JumpstartModel 從 JumpstartPublic Hub 選取。JumpstartPublic 中樞有大量可用的模型，因此您可以使用反覆列出公NextToken有中樞中的所有可用模型。


aws sagemaker list-hub-contents --hub-name SageMakerPublicHub --hub-content-type Model --query '{Models: HubContentSummaries[].{ModelId:HubContentName,Version:HubContentVersion}, NextToken: NextToken}' --output json


export MODEL_ID="deepseek-llm-r1-distill-qwen-1-5b"
export MODEL_VERSION="2.0.4"

設定您在下列變數中選取的模型 ID 和叢集名稱。

注意

請洽詢您的叢集管理員，以確保已授與此角色或使用者的許可。您可以執行 !aws sts get-caller-identity --query "Arn"來檢查您在終端機中使用的角色或使用者。


aws sagemaker list-clusters --output table

# Select the cluster name where you want to deploy the model.
export HYPERPOD_CLUSTER_NAME="<insert cluster name here>"

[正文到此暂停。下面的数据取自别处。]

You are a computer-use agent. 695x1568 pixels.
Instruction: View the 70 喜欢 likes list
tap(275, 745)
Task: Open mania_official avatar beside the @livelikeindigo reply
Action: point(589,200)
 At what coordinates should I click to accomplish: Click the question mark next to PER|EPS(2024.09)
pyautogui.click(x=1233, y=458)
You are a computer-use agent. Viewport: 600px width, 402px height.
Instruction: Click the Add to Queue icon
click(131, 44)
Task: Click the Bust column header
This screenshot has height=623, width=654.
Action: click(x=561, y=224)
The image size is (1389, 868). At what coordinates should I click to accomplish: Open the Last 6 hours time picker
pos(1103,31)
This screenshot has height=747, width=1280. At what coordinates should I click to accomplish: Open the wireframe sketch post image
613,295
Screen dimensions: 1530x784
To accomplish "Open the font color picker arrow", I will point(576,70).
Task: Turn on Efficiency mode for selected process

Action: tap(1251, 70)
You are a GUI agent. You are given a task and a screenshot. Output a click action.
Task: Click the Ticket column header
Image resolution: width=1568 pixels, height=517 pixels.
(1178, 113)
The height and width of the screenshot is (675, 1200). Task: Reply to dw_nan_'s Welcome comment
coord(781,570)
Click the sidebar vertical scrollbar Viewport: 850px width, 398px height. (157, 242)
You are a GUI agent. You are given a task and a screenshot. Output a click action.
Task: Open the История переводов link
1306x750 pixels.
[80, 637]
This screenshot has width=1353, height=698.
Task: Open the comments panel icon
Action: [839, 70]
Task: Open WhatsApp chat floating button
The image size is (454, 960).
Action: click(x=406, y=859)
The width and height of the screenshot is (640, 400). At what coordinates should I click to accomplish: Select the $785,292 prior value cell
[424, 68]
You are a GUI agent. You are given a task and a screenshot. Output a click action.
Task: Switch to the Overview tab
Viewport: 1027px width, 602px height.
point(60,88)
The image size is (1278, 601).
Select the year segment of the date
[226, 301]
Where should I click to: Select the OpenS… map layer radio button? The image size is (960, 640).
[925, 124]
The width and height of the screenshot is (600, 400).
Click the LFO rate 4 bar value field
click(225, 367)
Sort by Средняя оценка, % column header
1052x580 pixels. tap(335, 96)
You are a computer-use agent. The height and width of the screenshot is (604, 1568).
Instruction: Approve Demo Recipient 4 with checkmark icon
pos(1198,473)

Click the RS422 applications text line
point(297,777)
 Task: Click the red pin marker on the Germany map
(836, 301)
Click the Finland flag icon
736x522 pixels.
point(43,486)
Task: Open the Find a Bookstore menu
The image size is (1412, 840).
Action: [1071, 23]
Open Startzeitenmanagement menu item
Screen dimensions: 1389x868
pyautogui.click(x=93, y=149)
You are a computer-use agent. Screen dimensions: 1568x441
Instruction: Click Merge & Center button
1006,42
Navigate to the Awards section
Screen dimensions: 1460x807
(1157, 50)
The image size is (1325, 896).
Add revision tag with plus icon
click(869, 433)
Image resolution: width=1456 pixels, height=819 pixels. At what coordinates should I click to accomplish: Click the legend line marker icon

# Select the instance that is relevant for your model deployment and exists within the selected cluster.
# List availble instances in your HyperPod cluster
aws sagemaker describe-cluster --cluster-name=$HYPERPOD_CLUSTER_NAME --query "InstanceGroups[].{InstanceType:InstanceType,Count:CurrentCount}" --output table

# List supported instance types for the selected model
aws sagemaker describe-hub-content --hub-name SageMakerPublicHub --hub-content-type Model --hub-content-name "$MODEL_ID" --output json | jq -r '.HubContentDocument | fromjson | {Default: .DefaultInferenceInstanceType, Supported: .SupportedInferenceInstanceTypes}'


# Select and instance type from the cluster that is compatible with the model. 
# Make sure that the selected instance is either default or supported instance type for the jumpstart model 
export INSTANCE_TYPE="<Instance_type_In_cluster"

與叢集管理員確認您可以使用哪個命名空間。管理員應該已在命名空間中建立hyperpod-inference服務帳戶。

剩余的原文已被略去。